Although all security companies now agree that the best days of Flashback (or ‘Flashflake’) are now behind it, the new numbers suggest a greater level of infection than that has been reported by rivals.
Measured by UUID device identifiers, Dr. Web now believes that at its greatest extent the bot was around 817,000 machines, with an average of 550,000 contacting the command and control servers during any 24-hour period.
By 19 April the bot was communicating with 566,000 Macs, down from 673,000 three days earlier, still considerably higher than Symantec’s estimate last week that the bot’s size had shrunk to 270,000 infected systems, and Kaspersky’s figure of 237,000 on 14 and 15 April.
Some of the confusion could be down to measuring the bot using either IP addresses or device IDs (UUIDs), and doing so at different points in time.

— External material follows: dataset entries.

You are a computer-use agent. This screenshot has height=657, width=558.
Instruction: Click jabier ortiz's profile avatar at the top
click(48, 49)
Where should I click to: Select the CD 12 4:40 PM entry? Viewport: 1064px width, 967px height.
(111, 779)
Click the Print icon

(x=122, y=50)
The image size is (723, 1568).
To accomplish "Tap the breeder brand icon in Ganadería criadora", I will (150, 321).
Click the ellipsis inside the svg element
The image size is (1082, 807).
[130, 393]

However, Dr. Web thinks it has a better explanation for the understands this discrepancy, which, it said, has to do with attempts by an unnamed entity (presumably a security company) to block the bot’s activity.
Infected bots had been connecting to a server at 18.104.22.168, which was putting them into a suspended state. All machines doing this would no longer be able to communicate and be registered as ‘active’ by security company sinkholes despite still being infected.
“This is the cause of controversial statistics on one hand, Symantec and Kaspersky Lab reported a significant decline in the number of Backdoor.Flashback.39 bots, on the other hand, Dr. Web repeatedly indicated a far greater number of bots which didn’t tend to decline considerably,” the company argued.